▶ [Tarea]:
Retoma el texto sobre Bohm, Sarfatti y la información en la física cuántica, y continúalo a partir de donde termina.

▶ [Pasaje proporcionado]:
El físico David Bohm fue el primero en
postular una teoría coherente que parecía conciliar el mundo de la
relatividad con los fenómenos cuánticos. Bohm propuso la existencia de
un nivel de realidad no observable, existente por fuera de las cuatro
dimensiones de la física, al que denominó “orden implicado”. Aunque este orden implicado no sea empíricamente detectable, su presencia se observa, según Bohm, en el llamado “campo cuántico”, es decir, la organización específica que asumen las partículas cuánticas dentro de su indeterminado movimiento.
El físico Jack Sarfatti propuso que las
conexiones no-locales de Bell en realidad no violan la Relatividad
Especial, ya que lo que se transmite entre las partículas cuánticas no
es energía sino información. La información no sería
una forma de energía, sino lo que ordena la energía. Ilya Prigogine, el
padre de Teoría del Caos, definió la información como “entropía
negativa”: si la entropía es toda aquella variable externa que trae
desorden a los sistemas de energía y los conduce a su constante
desintegración, la información sería una variable que organiza los sistemas desde dentro. La teoría de los “atractores caóticos”

▶ [Contenido de datos]:
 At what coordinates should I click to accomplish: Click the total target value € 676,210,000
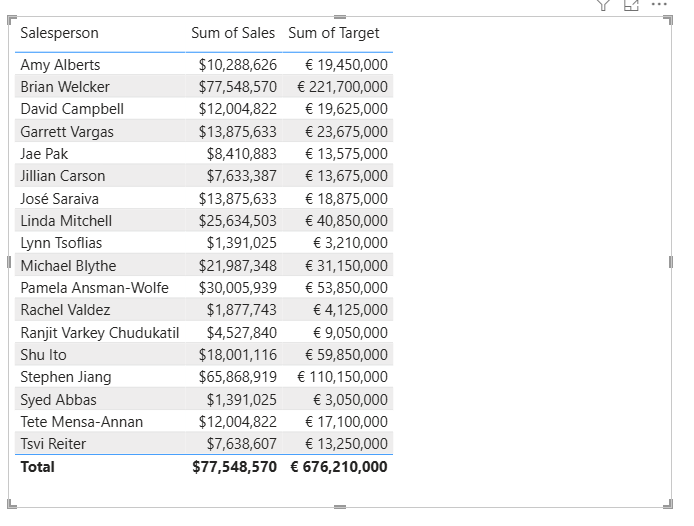pos(339,467)
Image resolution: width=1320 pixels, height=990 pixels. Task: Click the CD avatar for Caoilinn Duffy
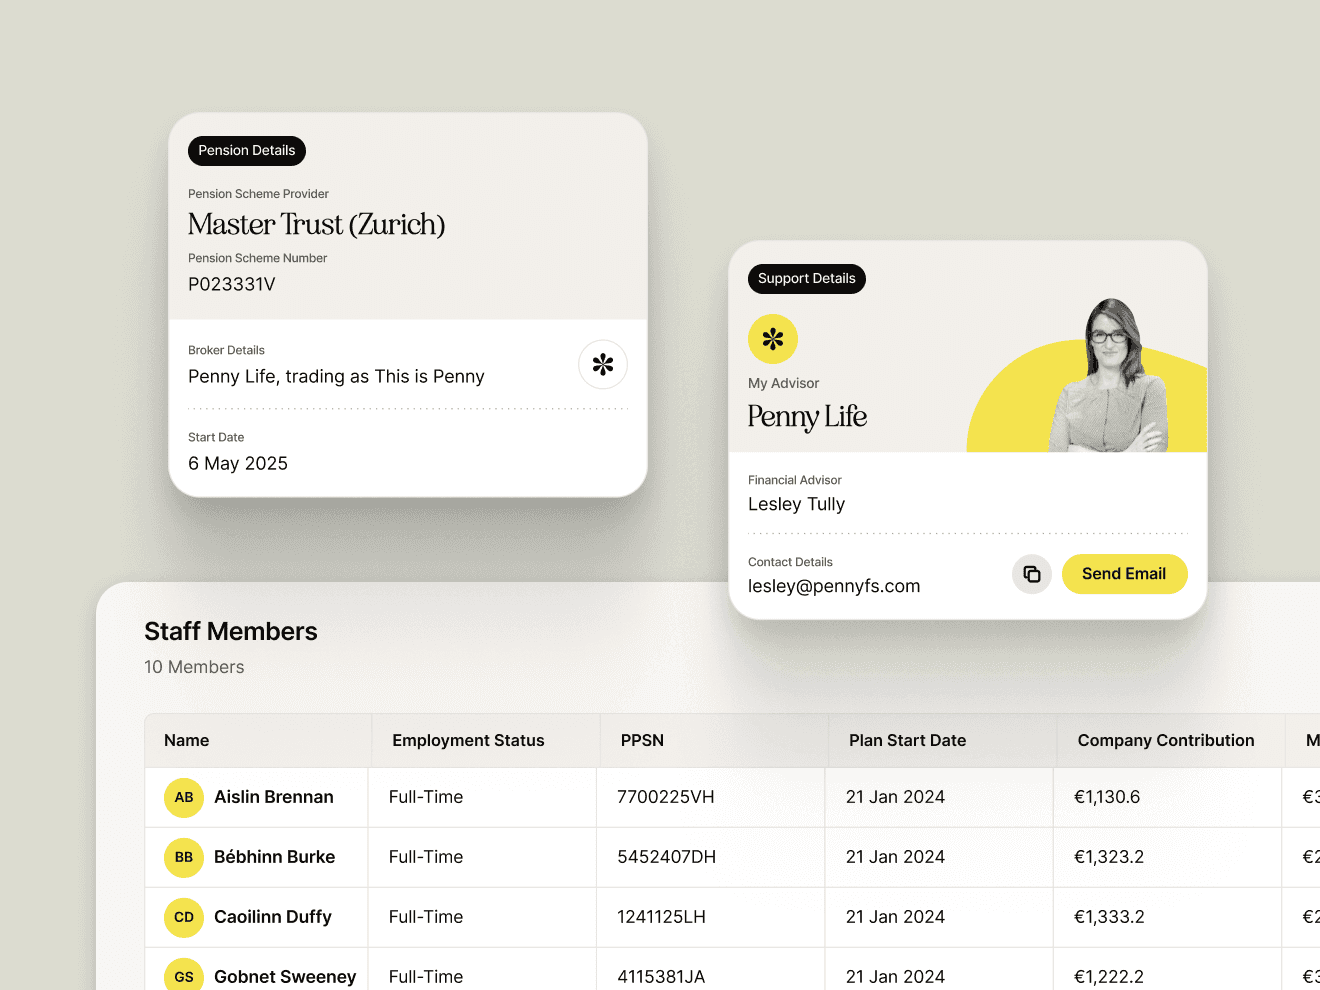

▶ [Respuesta del ejercicio]:
de la Teoría del Caos proporcionó un modelo matemático fiable de la
manera en que esta información organiza los dinámicos sistemas cuánticos
en función de un fin. El ejemplo clásico de un atractor caótico es un
cuenco en donde se arroja agua: el agua fluirá hacia abajo por los
bordes del cuenco de manera indeterminada pero toda ella terminará en el
fondo del cuenco, el cual representa el fin del atractor.
Dentro
de esta misma línea, Benoit Mandelbrot consiguió demostrar que en
muchos de los fenómenos aparentemente menos estructurados de la
naturaleza, desde el crecimiento de las plantas hasta la forma de un
cristal de nieve, existe un orden generativo más sutil que organiza la
materia en una geometría de “ordenes fractales” conforme a atractores caóticos.
Este revolucionario giro en la
perspectiva cosmológica llevó al filósofo holístico Ervin Lazló a
afirmar que “en la última concepción de la física el universo no está
constituido de materia y espacio, está constituido de energía e
información. La energía existe en forma de patrones de onda y
propagaciones de onda en el vació cuántico que forma el espacio; en sus
varias manifestaciones, la energía es el hardware del universo; el software es la información”.
Sheldrake, por su parte, trasladó estas
teorías primero al campo de la biología evolutiva y luego al ámbito de
toda la naturaleza bajo el nombre de “campos mórficos“.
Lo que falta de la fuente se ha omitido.